リナは、ユイがパソコンを畑に持ち込んで仕事をしていると聞いて、目を輝かせた。
「すごい!私たちも、都会から来た人たちと一緒に、この町の魅力を発信したくて。もしよかったら、一緒に何かやりませんか?」
ユイは、予期せぬ提案に戸惑いながらも、リナの話に耳を傾けた。リナは、地元の特産品を使った商品の開発や、SNSでの情報発信に力を入れているという。ユイが都会で培ってきたウェブマーケティングの知識が、この町で活かせるかもしれない。そう思っただけで、ユイの心は高鳴った。
その日の帰り道、ユイはミサキに言った。
「なんか、面白いことになりそう」
「やろ?あんたの氣が、どんどん良いもん引き寄せてるんや。この町はな、そういう場所なんやで」
ユイは、リナの提案を受け入れ、協力隊の活動に参加することにした。畑でパソコンを開き、リナとオンラインで打ち合わせをする。都会では当たり前だったリモートワークが、ここでは全く違う意味を持っていた。
ユイは、リナと一緒に、地元の農家や漁師を訪ね、彼らの「智慧」をウェブサイトで発信するプロジェクトを始めた。
「紀美野町の土は、生きてるんや」
そう語るミサキの言葉の意味を、ユイは今、ウェブを通じて多くの人に伝えようとしていた。
パソコンの画面の中で、ユイは都会と繋がりながら、足元では土を踏みしめている。ウェブと土。二つの世界を行き来することで、ユイは自分の「居場所」が、どこか特定の場所ではなく、自分の心の中にあることに気づき始めていた。

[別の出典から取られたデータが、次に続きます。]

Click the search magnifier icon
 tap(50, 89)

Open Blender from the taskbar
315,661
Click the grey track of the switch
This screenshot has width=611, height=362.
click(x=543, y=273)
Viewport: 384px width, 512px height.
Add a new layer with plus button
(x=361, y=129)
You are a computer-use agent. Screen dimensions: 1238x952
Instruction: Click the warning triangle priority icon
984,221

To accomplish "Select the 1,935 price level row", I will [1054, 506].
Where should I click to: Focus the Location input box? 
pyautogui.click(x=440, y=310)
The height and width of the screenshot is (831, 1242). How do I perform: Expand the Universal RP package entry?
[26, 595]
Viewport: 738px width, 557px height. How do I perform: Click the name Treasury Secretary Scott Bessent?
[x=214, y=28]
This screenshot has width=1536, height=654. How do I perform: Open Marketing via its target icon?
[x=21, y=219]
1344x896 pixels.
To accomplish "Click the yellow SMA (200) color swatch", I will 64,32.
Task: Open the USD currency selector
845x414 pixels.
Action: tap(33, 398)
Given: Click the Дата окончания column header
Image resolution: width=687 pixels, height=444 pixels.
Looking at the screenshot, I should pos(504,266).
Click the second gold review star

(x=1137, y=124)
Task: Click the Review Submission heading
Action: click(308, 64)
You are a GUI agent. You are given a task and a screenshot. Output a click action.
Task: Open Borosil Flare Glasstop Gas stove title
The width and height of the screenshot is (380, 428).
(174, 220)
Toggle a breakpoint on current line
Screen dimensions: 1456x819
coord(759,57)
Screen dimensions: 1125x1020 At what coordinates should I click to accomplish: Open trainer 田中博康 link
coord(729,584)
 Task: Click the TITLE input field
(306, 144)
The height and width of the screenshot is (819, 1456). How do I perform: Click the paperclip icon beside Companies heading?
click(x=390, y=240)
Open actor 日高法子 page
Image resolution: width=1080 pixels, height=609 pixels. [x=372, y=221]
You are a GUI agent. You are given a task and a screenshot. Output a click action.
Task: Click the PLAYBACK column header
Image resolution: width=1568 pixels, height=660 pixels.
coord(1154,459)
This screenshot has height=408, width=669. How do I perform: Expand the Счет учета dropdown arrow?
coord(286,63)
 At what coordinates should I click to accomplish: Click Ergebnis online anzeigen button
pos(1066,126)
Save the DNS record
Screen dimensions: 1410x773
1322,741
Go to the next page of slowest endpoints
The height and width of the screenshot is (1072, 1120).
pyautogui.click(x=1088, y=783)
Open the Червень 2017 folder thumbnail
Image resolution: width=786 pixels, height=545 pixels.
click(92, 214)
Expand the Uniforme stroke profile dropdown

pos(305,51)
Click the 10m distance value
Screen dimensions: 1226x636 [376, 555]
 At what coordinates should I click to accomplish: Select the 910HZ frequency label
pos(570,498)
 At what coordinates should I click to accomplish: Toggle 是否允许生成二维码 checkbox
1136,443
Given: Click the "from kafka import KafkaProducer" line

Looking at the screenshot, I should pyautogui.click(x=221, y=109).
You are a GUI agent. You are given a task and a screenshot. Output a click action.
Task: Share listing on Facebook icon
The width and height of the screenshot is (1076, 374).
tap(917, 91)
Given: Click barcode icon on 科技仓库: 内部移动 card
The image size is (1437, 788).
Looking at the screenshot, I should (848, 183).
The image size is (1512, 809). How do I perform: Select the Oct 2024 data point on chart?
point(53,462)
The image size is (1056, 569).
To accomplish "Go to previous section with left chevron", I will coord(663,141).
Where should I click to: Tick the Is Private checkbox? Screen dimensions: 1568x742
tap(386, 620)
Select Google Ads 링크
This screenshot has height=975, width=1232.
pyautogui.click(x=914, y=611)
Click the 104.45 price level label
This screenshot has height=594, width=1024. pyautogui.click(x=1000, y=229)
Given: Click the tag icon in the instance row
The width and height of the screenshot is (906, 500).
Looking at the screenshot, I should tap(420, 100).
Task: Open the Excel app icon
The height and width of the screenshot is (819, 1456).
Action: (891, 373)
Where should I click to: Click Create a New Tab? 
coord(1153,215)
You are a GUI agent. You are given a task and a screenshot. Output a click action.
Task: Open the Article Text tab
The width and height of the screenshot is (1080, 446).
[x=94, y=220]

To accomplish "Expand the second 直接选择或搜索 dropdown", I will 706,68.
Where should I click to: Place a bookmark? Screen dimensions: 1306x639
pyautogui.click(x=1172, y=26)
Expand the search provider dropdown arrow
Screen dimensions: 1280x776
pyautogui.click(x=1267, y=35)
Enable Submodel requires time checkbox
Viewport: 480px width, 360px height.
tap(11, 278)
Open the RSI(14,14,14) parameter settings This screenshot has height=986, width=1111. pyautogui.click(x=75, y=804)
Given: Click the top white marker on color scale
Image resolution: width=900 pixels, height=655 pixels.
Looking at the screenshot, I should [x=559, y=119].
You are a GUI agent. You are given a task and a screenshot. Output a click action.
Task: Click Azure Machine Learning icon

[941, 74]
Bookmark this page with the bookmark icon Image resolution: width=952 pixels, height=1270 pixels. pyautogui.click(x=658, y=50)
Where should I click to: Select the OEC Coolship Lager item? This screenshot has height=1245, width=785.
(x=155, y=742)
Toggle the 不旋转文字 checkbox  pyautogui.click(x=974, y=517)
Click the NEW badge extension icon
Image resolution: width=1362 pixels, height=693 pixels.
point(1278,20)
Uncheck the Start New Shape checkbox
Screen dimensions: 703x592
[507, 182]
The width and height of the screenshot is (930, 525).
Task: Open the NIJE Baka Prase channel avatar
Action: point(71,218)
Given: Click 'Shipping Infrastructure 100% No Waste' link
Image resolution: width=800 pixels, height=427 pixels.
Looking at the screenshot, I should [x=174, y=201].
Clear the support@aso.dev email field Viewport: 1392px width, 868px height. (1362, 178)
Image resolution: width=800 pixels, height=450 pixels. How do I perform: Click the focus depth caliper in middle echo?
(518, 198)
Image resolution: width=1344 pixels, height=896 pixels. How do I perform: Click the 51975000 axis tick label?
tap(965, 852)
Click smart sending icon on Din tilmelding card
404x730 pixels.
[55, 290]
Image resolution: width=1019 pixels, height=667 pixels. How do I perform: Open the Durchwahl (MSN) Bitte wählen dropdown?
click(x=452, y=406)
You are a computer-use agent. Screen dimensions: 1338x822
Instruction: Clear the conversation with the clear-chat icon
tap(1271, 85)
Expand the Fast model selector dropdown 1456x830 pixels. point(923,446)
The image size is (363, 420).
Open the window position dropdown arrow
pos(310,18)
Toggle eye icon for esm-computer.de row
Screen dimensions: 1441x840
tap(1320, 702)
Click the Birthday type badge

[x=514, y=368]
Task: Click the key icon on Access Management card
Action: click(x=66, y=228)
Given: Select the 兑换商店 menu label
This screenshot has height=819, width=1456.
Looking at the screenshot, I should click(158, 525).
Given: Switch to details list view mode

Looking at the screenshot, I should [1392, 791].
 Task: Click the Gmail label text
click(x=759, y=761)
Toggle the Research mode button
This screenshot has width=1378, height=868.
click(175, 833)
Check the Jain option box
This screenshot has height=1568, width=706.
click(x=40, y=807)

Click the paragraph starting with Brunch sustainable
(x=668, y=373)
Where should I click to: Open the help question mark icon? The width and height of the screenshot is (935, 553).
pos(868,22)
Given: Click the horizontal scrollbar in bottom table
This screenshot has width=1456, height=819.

ユイとリナの共同プロジェクトは、ウェブサイト『紀美野の智慧』として形になった。コンセプトは「この町に根ざす、生きるための智慧をウェブで伝える」。
ユイは、ミサキや地元の農家、漁師、そして和尚さんから教わった「氣」「分かち合う智慧」「命をいただく」といった、都会では知ることのなかった哲学を、丁寧に文章にしていった。記事には、ドクダミ茶の作り方、精霊馬の意味、アライグマとの共存など、ユイが実際に体験したエピソードを盛り込んだ。